# Anyone know how to divide an ellipse into 24 equal chords? Solution found - subject closed



## PRGDesigns (Jan 25, 2012)

I have been seeking out a formula or method to accurately and repeatedly divide an ellipse into multiple equal chords. My current design needs to be divided into 24 equal chords. I have AutoCAD and have tried the array command w/o success. Will Aspire or V-Carve do this instead? Is there a mathematical formula for doing this? Any help is always appreciated. Thanks in advance for any consideration you can give this matter.


----------



## SnowyRiver (Nov 14, 2008)

I would try seaching on Google. There is a lot of discussion there regarding this.


----------



## MonteCristo (May 29, 2012)

I have not heard of any formula for this sort of thing (my background is pure math). The ellipse is a much more difficult beast than a circle so my guess is that it's not an easy task, especially given the fact that the eccentricity of an ellipse is not a fixed parameter.

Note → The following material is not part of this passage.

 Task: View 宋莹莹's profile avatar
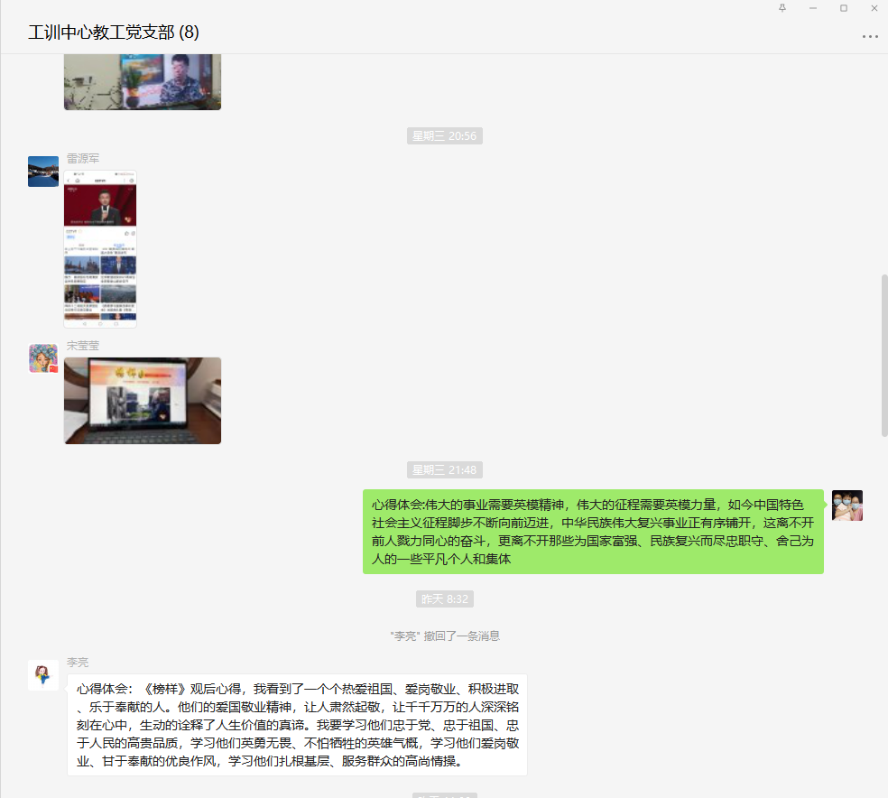pos(42,358)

Symmetry would demand that there be 6 chords per quarter of the ellipse. I would then use trial and error to dial that in. It shouldn't take long to get pretty darn close. If you're trying to do a variety of ellipses, then this obviously wouldn't be ideal . . .


----------



## JGM0658 (Aug 16, 2011)

Listen to Montecristo. I tried the formulas for drawing an ellipse and it went over my head. Then again you might be smarter than me and can easily understand it, if you do, then get the formula and divide the result by 24.


----------



## FatherHooligan (Mar 27, 2008)

Would drawing it out in Sketch Up help you to empirically get your chord lengths?


----------



## shipwright (Sep 27, 2010)

Why do you need it divided in equal chords? 
I ask because I've been in a situation where I wanted to do that. I decided instead to divide it to suit my eye which turned out to be equal angles rather than equal chords.
Maybe your project is similar. This was my project.

Just a thought.


----------



## RonInOhio (Jul 23, 2010)

I tried google and most of what I found involved a lot of geometric, trig, and calculus gibberish. Not something I wanted to try to decipher.

I also saw where a similar discussion was going on in a Turbo-CAd forum.

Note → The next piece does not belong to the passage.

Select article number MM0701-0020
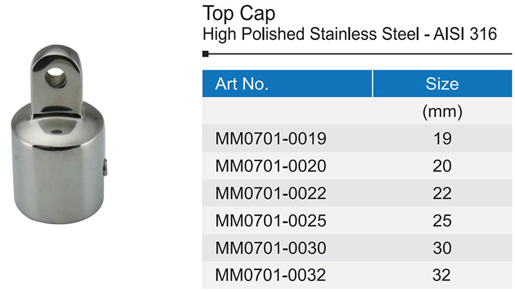The width and height of the screenshot is (515, 292). (271, 166)
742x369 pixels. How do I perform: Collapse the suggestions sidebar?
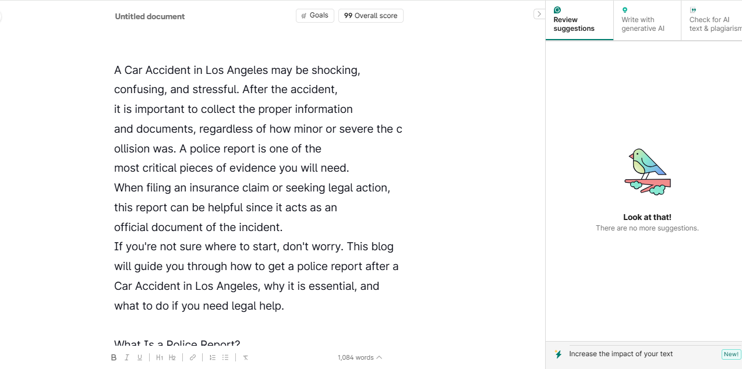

Then I found this link. Might be what you are looking for.

CADpower Tip of the Week

sorry.


----------



## FirehouseWoodworking (Jun 9, 2009)

I would draw it out full scale on a piece of scrap luan or stiff cardboard. Carefully cut the ellipse out. Then take a dressmaker's tape measure (very flexible) and carefully measure the circumference.

Divide that measurement by 24 and you should have it. Might need to do just a little tweeking, depending on how carefully you measured. Good luck.

Cheers!


----------



## RonInOhio (Jul 23, 2010)

Wheres Ptolemy or Hipparchus when you need them ?

Found the following Lisp routine,(below the link) that you may want to try. Supposedly it works. User enters the arc, and number of segments.

source: CADTutor.net

(defun c:Segs (/ ENT EPAR I INC PTS UFLAG)
(vl-load-com) ; Lee Mac ~ 29.01.10

(setq *doc (cond (*doc) ((vla-get-ActiveDocument (vlax-get-acad-object)))) 
*segs (cond (*segs) (10)))

(while
(progn
(setq ent (car (entsel)))

(cond ( (eq 'ENAME (type ent))

(if (vl-catch-all-error-p
(setq ePar
(vl-catch-all-apply
(function vlax-curve-getEndParam) (list ent))))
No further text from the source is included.